Biden, Xi Playing With Fire in a Crowded Theater

Mismanagement of America’s China policy emerges in sharp relief.

AP/Susan Walsh, file
Presidents Biden and Xi during their virtual meeting November 15, 2021. AP/Susan Walsh, file

The Chinese Communist Party can congratulate itself on another sign of its rise: its seeming ability to dictate American foreign policy. Thursday’s video call between Presidents Biden and Xi disclosed the extent of the Biden administration’s mismanagement of America’s ties with China and the fanciful thinking that continues to guide its China policy. 

“Those who play with fire will perish by it,” Beijing’s party boss warned Mr. Biden, referring to Washington’s Free China policy. The U.S. “should be clear-eyed about this.” 

It is striking — though perhaps not surprising — that Mr. Xi would feel at liberty to direct such language toward the leader of the free world. It is difficult to image such rhetoric being flung in the direction of a President Trump or a President Reagan, say, at least not without consequences. 

Yet, like most authoritarians, China’s communists understand only strength, of which the Biden administration has demonstrated little. While feigning a tough policy posture, team Biden has continued to sell Communist China millions of barrels of oil from America’s strategic reserves. 

Even after Covid emerged from China and became a global pandemic, Mr. Biden on Thursday expressed his willingness to continue cooperation on matters of “health security.” His administration is also likely to reverse tariffs on some $350 million in Chinese imports. 
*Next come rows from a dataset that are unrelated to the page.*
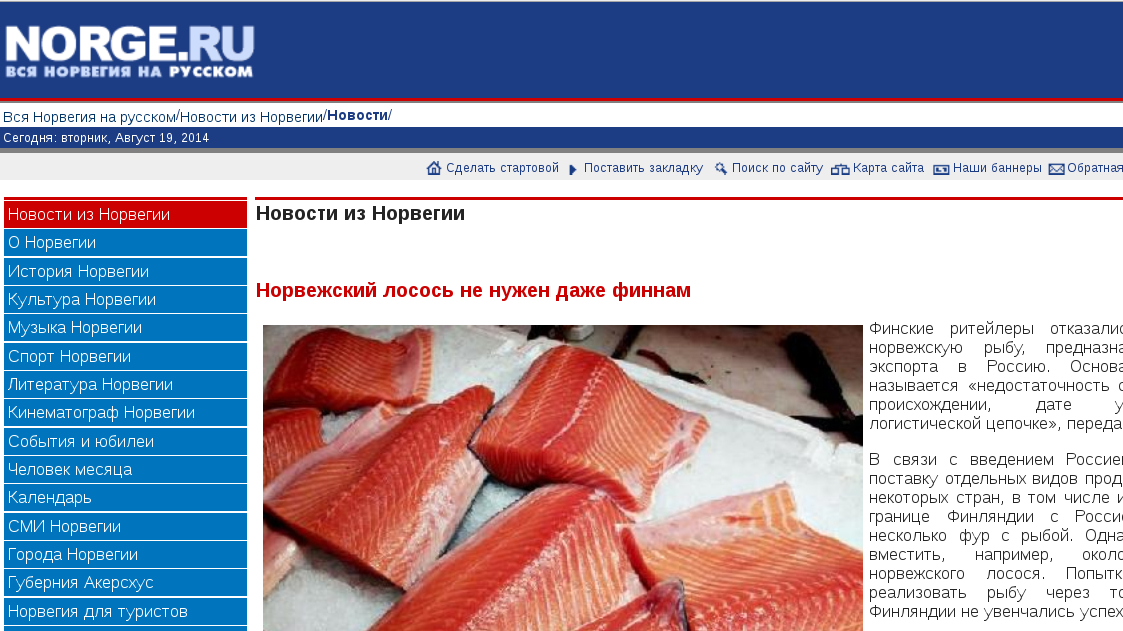Click the salmon fillets photo
The height and width of the screenshot is (631, 1123).
563,478
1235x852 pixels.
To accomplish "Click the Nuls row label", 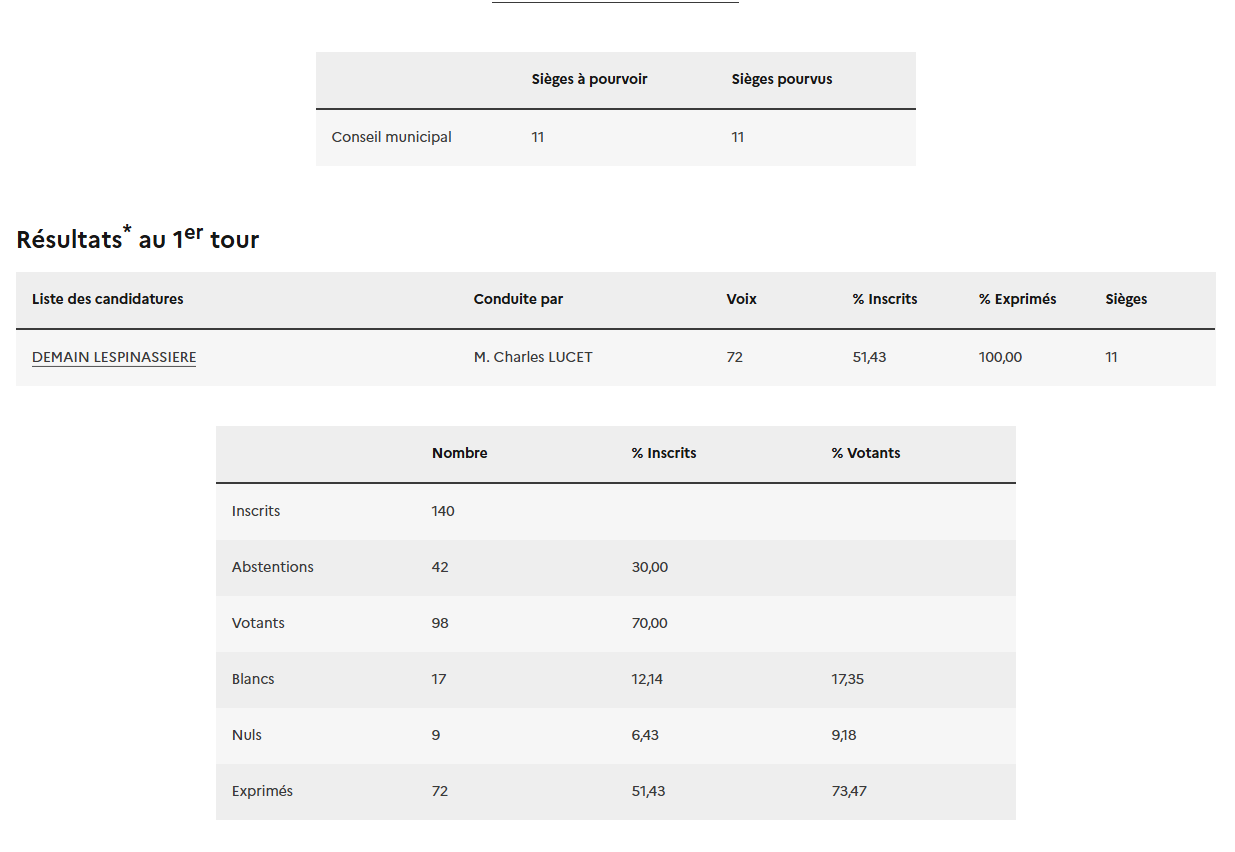I will (x=247, y=735).
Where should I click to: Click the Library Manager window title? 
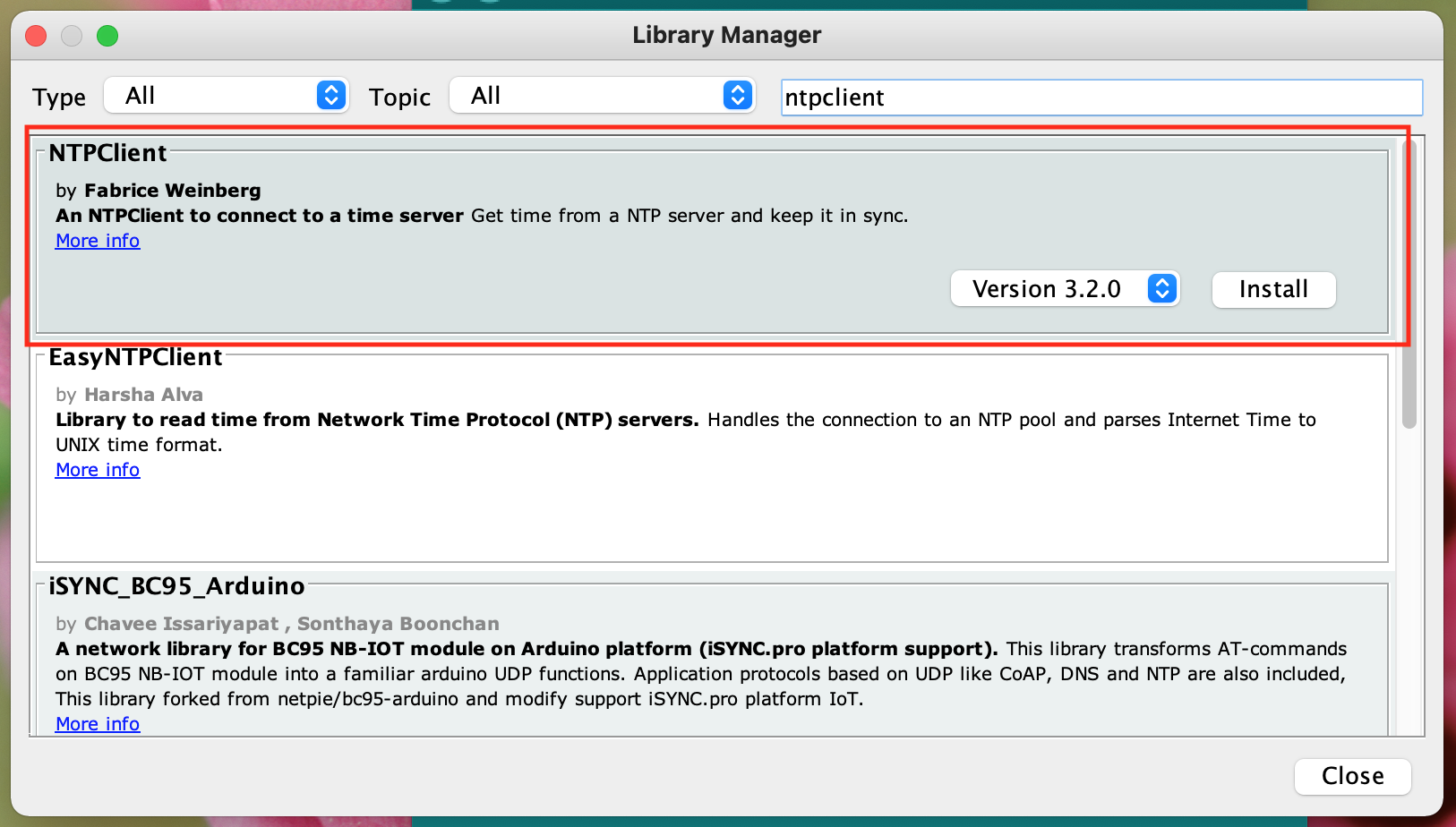pos(726,35)
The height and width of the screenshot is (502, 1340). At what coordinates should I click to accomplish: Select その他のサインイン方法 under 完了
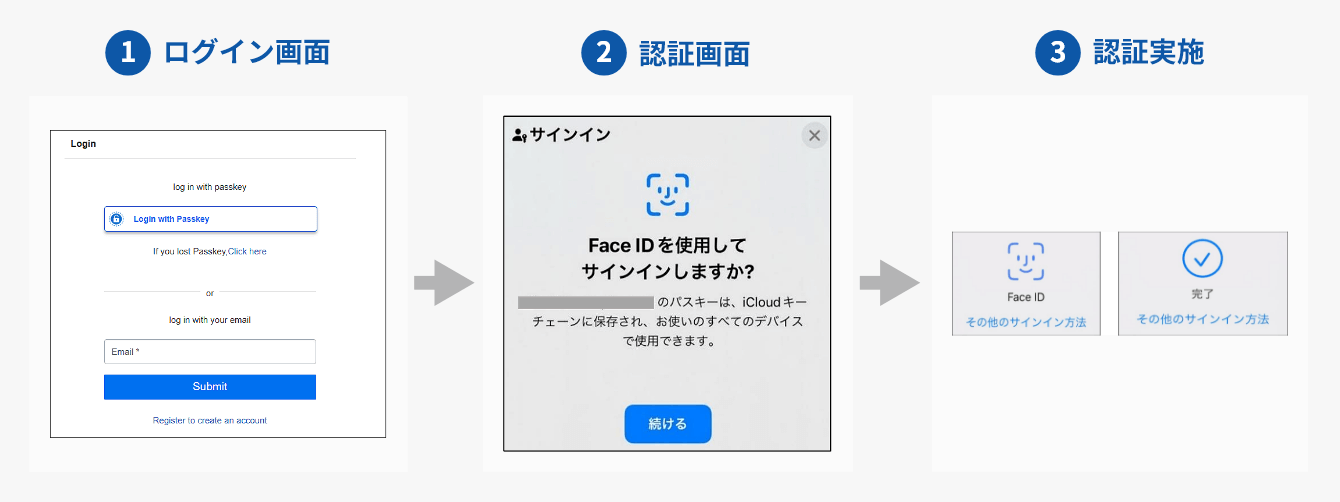point(1203,319)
Irrespective of whether Speaker Pelosi journeys to Taiwan, the surrounding tit-for-tat has allowed Beijing to portray America as the provocateur to which it must, in the event, respond. A prelude to conflict, perhaps?

As China continues to expand its war machine and global footprint, Mr. Biden’s military has turned its attention to drag shows, diversity training, and projects that would have American servicemen dining on plant-based proteins. The military is likely to lose some 28,000 troops by next year. 

The head of the Chinese Communist Party’s central foreign affairs commission, Yang Jiechi, felt emboldened, at the U.S.-China summit last year, to lecture the secretary of state, Antony Blinken, that America has “no right to talk to China from a position of strength.”

The list of Mr. Biden’s mishaps on China is indeed long. It is matched only by the list of instances on which Washington officials have expressed concern over damaged relations with Beijing and the unwanted prospect of conflict. Yet Beijing has repeatedly made clear that it is concerned with neither.

When it comes to Taiwan, too, it is prepared for a crisis. Less than one year after he came to power, on the sidelines of the Asia Pacific Cooperation summit in 2013, President Xi told the Taiwanese envoy, Vincent Siew, a former vice president, that reunification with Taiwan could not wait.

“It cannot be passed on from generation to generation,” Mr. Xi said. Meeting with President Obama a year later, he again stressed the need to reunify the mainland with the “Ming loyalists” in Taiwan. 

In 2015, reports aired on China’s state-run CCTV suggested that the People’s Liberation Army was training to attack Taiwan using computer-generated simulations of Taipei. Communist Chinese military officials have repeatedly called for more such exercises and have since 2013 increased their frequency. 

“There is no way out for ‘Taiwan independence,’” a spokesman for China’s Taiwan Affairs Office, An Fengshan, said following live-fire exercises held in 2018. Four years later his warning resonates ever louder.

Twenty-nine Chinese warplanes entered Taiwanese airspace last month — a test of America’s commitment to the island democracy. For Beijing, Washington’s tepid response could only be reassuring. 

Until recently, China’s Communists spoke of reunification with Taiwan in terms of its ostensible “peaceful” nature. Yet here, too, Beijing’s rhetoric has shifted. The party’s 2020 annual work report omitted the reference.

It spoke instead of “China’s reunification” and its opposition to any “separatist activities seeking ‘Taiwan independence.’” Peace has not been mentioned since — and, as if to obliterate any doubts, Beijing’s top political advisor, Wang Yang, this month called for the party to “resolve the Taiwan question” for a “new era.”  

With this list, too, one could continue. Is it, then, that these developments somehow elude Mr. Biden and his team? Are they being waved off as senseless saber-rattling — or, worse, being ignored? For through its historical behavior, rhetoric, and actions, Beijing has repeatedly declared its intent regarding Taiwan, and the broader global order.

So it would be a mistake for Washington to fret over battered American ties with China. It would be a mistake to continue to seek engagement — in health policy, no less — and a means of avoiding conflict. For conflict appears inevitable, and those in Beijing are concerned only with victory.

Yet until the Biden administration stops allowing Beijing to call the shots, it will be on the back foot. The truth is that the business about “those who play with fire” being doomed to “perish by it” should be America’s message to Beijing.